__WORK REQUEST__
Transcribe the records word for word, beginning with the first line and ending with the line that contains "ra? (823, 511)"; include nothing else.

>>>>

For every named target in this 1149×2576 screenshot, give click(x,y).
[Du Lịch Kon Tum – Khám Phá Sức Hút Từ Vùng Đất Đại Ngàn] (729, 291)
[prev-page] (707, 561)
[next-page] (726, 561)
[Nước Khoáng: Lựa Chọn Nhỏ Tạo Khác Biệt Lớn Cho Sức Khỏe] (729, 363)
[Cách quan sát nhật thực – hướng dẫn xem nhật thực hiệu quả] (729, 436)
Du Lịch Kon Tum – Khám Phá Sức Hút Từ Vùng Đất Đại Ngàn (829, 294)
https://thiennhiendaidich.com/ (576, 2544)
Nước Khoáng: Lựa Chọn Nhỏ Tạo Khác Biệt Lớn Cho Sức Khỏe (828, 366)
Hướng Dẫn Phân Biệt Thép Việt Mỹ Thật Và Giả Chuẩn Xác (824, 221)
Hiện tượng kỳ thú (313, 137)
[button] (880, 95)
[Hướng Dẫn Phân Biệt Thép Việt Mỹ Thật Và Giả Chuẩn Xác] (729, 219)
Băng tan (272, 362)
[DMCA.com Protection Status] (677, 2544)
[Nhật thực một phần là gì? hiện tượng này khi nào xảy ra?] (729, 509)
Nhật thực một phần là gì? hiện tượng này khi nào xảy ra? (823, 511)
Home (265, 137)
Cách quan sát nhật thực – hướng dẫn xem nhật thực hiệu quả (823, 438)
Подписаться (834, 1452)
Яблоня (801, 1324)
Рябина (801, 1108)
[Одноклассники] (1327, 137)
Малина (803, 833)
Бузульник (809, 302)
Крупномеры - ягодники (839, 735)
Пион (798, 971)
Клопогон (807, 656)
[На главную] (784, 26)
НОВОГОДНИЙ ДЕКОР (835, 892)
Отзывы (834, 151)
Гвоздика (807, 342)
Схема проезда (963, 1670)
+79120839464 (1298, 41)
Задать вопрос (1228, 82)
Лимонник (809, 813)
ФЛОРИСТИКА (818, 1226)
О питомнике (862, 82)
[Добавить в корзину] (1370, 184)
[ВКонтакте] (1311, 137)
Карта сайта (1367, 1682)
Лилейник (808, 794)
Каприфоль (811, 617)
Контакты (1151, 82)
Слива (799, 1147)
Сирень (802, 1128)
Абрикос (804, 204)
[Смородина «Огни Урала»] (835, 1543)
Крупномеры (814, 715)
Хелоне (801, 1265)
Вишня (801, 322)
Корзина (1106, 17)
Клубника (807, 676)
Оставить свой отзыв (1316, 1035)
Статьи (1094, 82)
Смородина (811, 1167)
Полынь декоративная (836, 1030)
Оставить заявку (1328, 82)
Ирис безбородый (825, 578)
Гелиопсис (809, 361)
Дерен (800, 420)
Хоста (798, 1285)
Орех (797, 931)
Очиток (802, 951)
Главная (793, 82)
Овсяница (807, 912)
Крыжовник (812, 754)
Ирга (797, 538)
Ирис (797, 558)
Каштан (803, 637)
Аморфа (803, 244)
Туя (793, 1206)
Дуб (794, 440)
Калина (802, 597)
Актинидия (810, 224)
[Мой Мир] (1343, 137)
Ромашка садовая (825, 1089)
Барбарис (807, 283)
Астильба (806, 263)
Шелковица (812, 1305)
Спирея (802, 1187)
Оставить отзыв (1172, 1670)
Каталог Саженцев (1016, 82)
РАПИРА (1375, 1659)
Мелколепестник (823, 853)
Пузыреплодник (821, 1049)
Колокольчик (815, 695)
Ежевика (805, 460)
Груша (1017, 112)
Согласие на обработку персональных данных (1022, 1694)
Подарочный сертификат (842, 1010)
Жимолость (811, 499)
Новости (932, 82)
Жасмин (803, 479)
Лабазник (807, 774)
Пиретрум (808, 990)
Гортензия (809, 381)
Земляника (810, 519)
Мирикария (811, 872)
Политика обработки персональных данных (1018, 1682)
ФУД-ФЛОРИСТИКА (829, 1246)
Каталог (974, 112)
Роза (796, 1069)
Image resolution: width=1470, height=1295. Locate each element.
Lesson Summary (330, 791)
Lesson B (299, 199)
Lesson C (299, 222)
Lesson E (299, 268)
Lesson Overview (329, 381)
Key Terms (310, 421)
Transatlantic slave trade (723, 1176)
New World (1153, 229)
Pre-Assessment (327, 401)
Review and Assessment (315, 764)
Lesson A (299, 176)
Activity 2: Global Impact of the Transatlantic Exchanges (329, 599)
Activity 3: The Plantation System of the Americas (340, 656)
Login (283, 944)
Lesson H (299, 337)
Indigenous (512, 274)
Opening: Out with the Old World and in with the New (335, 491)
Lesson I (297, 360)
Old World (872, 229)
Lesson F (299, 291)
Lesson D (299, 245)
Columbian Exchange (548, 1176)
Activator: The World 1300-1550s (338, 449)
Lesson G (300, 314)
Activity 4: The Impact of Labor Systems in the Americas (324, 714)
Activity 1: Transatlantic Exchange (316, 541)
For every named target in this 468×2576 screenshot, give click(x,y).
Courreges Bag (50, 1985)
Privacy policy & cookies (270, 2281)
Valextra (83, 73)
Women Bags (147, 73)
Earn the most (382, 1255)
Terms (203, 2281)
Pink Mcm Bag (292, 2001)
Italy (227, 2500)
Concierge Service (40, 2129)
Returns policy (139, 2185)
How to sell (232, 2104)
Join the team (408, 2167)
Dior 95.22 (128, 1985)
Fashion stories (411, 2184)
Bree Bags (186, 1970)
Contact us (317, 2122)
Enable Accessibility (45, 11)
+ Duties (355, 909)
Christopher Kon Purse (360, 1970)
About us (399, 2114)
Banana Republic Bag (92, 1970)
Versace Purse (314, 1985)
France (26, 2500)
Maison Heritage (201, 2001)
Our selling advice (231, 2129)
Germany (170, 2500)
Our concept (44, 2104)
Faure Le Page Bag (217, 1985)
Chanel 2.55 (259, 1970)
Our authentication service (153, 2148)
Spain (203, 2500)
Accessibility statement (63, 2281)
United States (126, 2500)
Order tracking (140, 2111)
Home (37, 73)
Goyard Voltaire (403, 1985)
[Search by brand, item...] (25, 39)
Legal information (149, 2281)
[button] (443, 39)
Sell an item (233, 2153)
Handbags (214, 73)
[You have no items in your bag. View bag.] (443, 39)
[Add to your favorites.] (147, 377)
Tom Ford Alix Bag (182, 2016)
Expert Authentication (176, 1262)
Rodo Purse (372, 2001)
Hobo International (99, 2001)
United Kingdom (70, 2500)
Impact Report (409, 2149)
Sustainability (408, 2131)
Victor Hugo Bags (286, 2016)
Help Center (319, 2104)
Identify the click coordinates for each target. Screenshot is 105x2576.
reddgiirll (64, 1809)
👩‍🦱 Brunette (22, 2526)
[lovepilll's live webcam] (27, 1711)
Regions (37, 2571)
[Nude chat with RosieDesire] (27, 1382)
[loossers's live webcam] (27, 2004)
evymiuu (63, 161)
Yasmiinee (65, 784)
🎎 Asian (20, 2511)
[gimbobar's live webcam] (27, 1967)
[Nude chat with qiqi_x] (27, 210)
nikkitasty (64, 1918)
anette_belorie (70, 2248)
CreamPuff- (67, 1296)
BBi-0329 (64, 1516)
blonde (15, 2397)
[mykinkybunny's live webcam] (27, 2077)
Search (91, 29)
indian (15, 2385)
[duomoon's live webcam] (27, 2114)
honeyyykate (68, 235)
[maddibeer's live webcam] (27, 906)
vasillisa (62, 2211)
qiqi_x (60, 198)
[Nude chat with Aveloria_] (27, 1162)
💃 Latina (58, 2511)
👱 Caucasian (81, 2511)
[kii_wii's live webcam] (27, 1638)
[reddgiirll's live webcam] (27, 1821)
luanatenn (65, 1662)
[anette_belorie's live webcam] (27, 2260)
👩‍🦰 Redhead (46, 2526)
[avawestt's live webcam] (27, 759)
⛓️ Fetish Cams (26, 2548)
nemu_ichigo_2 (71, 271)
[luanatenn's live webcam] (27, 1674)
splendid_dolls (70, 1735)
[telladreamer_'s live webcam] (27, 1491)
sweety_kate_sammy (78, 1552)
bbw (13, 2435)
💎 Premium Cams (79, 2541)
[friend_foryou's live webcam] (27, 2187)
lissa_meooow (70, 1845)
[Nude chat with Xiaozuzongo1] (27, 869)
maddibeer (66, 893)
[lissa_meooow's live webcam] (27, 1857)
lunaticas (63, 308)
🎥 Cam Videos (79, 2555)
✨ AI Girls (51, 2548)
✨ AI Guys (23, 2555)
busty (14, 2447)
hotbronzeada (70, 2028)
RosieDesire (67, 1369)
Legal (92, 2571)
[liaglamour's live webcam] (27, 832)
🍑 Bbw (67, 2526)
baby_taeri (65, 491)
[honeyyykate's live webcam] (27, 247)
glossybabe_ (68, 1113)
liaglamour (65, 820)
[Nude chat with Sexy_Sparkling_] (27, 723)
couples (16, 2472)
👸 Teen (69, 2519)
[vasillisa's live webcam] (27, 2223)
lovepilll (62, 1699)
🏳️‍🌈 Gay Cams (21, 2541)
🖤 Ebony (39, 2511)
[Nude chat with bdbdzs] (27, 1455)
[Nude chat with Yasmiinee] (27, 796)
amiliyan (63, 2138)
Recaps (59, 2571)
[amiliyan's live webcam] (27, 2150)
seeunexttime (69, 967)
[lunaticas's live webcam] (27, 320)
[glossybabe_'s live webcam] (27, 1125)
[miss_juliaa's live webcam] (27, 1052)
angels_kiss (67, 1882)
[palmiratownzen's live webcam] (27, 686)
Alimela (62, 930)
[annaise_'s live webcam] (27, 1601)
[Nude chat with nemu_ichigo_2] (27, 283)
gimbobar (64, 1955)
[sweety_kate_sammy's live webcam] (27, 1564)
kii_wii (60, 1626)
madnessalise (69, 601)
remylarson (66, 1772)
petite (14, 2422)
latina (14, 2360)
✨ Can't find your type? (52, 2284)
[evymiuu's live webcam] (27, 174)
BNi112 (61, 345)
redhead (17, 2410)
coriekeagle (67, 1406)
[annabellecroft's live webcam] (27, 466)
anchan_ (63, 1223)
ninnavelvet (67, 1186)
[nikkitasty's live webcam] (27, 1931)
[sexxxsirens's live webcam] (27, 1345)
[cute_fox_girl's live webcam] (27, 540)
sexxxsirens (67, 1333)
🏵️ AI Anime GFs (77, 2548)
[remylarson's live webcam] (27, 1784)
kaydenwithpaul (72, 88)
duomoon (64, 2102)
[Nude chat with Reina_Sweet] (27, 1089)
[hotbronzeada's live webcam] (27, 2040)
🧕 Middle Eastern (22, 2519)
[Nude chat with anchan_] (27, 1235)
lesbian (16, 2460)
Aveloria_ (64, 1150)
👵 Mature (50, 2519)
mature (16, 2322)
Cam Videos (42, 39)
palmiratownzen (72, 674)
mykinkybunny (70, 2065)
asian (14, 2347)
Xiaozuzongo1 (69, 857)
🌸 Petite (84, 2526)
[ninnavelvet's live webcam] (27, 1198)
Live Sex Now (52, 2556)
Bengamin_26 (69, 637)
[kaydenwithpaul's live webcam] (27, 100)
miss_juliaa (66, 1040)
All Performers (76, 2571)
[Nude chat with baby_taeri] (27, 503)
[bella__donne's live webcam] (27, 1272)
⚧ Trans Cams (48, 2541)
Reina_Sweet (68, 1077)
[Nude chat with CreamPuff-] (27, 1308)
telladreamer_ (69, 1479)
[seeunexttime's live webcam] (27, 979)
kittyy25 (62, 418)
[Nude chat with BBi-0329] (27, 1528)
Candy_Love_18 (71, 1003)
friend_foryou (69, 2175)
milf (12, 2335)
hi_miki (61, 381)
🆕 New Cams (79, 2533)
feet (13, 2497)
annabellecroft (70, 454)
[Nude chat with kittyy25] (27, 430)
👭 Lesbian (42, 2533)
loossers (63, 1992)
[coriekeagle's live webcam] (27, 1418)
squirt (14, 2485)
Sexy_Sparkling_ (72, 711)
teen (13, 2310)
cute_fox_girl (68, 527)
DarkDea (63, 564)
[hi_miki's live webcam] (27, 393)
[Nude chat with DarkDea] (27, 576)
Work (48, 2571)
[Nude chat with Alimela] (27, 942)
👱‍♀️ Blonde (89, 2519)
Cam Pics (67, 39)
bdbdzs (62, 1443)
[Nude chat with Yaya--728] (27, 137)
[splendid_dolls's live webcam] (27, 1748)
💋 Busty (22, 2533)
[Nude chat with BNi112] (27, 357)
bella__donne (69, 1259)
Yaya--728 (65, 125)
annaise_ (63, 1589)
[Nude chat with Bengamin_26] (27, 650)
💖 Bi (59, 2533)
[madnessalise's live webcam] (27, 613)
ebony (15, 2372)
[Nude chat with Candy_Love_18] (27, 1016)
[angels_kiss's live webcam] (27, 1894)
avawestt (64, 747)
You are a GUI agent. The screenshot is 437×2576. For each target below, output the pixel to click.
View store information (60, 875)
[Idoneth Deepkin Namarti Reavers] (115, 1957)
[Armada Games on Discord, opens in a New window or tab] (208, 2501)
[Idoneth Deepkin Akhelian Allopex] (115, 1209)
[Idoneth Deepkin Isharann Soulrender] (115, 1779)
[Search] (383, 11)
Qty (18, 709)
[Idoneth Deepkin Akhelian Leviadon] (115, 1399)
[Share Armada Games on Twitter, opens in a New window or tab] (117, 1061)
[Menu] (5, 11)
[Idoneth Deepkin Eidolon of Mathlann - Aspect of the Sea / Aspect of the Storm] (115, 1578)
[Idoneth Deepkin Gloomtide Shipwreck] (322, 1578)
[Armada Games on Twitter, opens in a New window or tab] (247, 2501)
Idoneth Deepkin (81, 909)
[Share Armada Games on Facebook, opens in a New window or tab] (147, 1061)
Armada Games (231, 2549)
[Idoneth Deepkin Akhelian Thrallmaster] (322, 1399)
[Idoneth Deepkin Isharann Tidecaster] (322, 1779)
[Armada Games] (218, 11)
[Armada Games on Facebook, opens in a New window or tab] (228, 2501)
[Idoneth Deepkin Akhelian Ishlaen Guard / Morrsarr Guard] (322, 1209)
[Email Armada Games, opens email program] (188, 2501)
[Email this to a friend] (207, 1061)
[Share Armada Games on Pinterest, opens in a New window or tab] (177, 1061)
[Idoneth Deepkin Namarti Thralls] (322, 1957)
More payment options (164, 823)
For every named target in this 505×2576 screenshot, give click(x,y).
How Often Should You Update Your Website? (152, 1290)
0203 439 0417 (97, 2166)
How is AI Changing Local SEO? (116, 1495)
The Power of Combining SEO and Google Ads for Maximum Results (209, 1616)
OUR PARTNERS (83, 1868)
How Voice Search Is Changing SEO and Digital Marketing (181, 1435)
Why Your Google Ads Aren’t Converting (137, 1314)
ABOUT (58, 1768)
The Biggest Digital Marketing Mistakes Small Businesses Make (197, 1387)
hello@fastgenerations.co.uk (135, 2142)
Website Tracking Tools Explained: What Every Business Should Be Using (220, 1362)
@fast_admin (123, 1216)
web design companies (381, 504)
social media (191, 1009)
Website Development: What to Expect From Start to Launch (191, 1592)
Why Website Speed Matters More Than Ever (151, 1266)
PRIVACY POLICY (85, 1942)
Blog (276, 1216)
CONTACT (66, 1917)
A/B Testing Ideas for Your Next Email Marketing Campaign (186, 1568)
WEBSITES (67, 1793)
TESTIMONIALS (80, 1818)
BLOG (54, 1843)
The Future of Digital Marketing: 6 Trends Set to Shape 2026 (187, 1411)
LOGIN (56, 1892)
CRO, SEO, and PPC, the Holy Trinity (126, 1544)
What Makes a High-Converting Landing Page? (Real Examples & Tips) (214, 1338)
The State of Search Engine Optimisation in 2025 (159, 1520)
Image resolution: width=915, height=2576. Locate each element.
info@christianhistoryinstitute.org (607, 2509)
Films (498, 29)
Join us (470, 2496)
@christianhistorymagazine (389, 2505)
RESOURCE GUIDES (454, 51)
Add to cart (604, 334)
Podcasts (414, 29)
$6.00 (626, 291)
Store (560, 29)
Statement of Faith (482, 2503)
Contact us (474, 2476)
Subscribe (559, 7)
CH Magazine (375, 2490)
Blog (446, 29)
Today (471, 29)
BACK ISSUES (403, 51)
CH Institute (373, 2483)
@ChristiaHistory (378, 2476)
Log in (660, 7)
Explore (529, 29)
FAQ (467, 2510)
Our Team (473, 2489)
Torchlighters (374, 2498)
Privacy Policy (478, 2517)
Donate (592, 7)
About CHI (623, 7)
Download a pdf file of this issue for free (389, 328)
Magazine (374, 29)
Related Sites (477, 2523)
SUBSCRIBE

<<<<

__TASK OUTPUT__
For every named target in this 1149×2576 screenshot, give click(x,y).
[Du Lịch Kon Tum – Khám Phá Sức Hút Từ Vùng Đất Đại Ngàn] (729, 291)
[prev-page] (707, 561)
[next-page] (726, 561)
[Nước Khoáng: Lựa Chọn Nhỏ Tạo Khác Biệt Lớn Cho Sức Khỏe] (729, 363)
[Cách quan sát nhật thực – hướng dẫn xem nhật thực hiệu quả] (729, 436)
Du Lịch Kon Tum – Khám Phá Sức Hút Từ Vùng Đất Đại Ngàn (829, 294)
https://thiennhiendaidich.com/ (576, 2544)
Nước Khoáng: Lựa Chọn Nhỏ Tạo Khác Biệt Lớn Cho Sức Khỏe (828, 366)
Hướng Dẫn Phân Biệt Thép Việt Mỹ Thật Và Giả Chuẩn Xác (824, 221)
Hiện tượng kỳ thú (313, 137)
[button] (880, 95)
[Hướng Dẫn Phân Biệt Thép Việt Mỹ Thật Và Giả Chuẩn Xác] (729, 219)
Băng tan (272, 362)
[DMCA.com Protection Status] (677, 2544)
[Nhật thực một phần là gì? hiện tượng này khi nào xảy ra?] (729, 509)
Nhật thực một phần là gì? hiện tượng này khi nào xảy ra? (823, 511)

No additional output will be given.